I had a chance to get some very precise measurements on a couple of Stock TBI Fuel Pressure Regulator Springs. The spring force was measured at 15mm compressed height, which is about the maximum compressed height a stock TBI pressure regulator will allow. I don't have a clue, or even a wild guess as to what kind of fuel pressure the stock springs are capable of providing when compressed to 15 mm! The conclusion I get: more Newtons = more fuel PSI.

dave w

Multiply Newtons by .2248 and divide it by the area of the regulator piston in square inches and you'll arrive at the PSI reading those springs can achieve.

Multiply Newtons by .2248 and divide it by the area of the regulator piston in square inches and you'll arrive at the PSI reading those springs can achieve.

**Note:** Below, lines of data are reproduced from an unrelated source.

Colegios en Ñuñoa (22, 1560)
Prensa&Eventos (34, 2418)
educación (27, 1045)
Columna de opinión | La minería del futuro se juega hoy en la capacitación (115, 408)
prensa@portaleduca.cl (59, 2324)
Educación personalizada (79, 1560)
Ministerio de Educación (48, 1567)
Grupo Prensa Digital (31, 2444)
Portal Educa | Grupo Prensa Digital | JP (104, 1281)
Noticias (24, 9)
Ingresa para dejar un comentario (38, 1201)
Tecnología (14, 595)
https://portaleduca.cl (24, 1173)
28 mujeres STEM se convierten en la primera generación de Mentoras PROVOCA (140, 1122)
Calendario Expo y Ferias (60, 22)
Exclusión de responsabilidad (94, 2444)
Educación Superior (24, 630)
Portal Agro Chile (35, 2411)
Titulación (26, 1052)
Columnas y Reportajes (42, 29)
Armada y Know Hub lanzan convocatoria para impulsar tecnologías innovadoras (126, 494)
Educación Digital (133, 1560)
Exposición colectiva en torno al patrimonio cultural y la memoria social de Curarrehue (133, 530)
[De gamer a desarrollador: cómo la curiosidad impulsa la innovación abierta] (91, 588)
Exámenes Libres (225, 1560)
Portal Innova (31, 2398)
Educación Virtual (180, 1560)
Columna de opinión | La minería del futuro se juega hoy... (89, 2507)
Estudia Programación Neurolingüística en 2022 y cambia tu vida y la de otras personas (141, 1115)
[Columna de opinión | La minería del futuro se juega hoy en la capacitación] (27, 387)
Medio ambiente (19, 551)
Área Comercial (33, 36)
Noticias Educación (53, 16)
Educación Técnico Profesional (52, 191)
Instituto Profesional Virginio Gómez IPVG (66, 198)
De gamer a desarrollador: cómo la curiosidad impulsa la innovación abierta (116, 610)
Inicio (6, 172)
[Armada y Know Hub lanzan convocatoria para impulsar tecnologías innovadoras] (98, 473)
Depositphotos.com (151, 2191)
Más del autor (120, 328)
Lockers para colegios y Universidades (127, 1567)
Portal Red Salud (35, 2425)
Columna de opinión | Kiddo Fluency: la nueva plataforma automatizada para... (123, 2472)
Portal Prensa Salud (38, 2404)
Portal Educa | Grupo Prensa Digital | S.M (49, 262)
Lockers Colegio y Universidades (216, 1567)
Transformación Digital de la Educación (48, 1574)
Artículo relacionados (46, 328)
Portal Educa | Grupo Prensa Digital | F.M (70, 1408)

That's excellent information!:thumbsup:

My thinking was to second source TBI fuel pressure regulator springs:
http://www.leespring.com/compression_spec.asp?springType=C&forWhat=Search

Here are more TBI fuel pressure regulator springs I measured today:

30 PSI (454 Late) = 217.1 Newton @ 15mm compressed height
22 PSI (Ebay Parts supplier) = 114.3 Newton @ 15mm compressed height
15 PSI (Ebay Parts supplier) = 87.63 Newton @ 15mm compressed height

Nice! :thumbsup:

Multiply Newtons by .2248 and divide it by the area of the regulator piston in square inches and you'll arrive at the PSI reading those springs can achieve.

Here's what I measured for the piston diameter (6.26mm +/- 0.03mm)? I'll need to do some math / conversion for area / square inches.



dave w

Calculated pressure provided at that much force produces values in the 300 to 500 psi range. The math is right, and I agree with the piston diameter measurement. The spring compression stock must not be anywhere near that. It should be possible to work out the stock spring compressed length in a non-adjustable regulator very easily. Measure the free standing length of a known spring, say the 30 psi spring, and enter it into the spreadsheet free length. I'll use the result in another spreadsheet I've made for a handy TBI spring helper.

I have input the 454 30 PSI free height into the attached spreadsheet. I added a few addtional measurements. I've been wondering, if maybe the spring O.D. is the pistion diameter?

dave w

The piston is not completely simple. I treated it as if it's a single diameter, which it is when considering pressure applied by the fuel pump. But because some fuel is trapped above the diaphragm even when the pump is off there is a slight amount of force due to gravity acting on a much larger area. I don't expect it to be significant though.

I haven't looked at a regulator in years and I couldn't easily find one in the barn to look at. I think I've got inlet and outlet swapped in my head. If the inlet is the small hole at 3:00 in the previous photo, then the diameter of the disk in the diaphragm is the major piston diameter. Do you have a diaphragm available still to check that measurement?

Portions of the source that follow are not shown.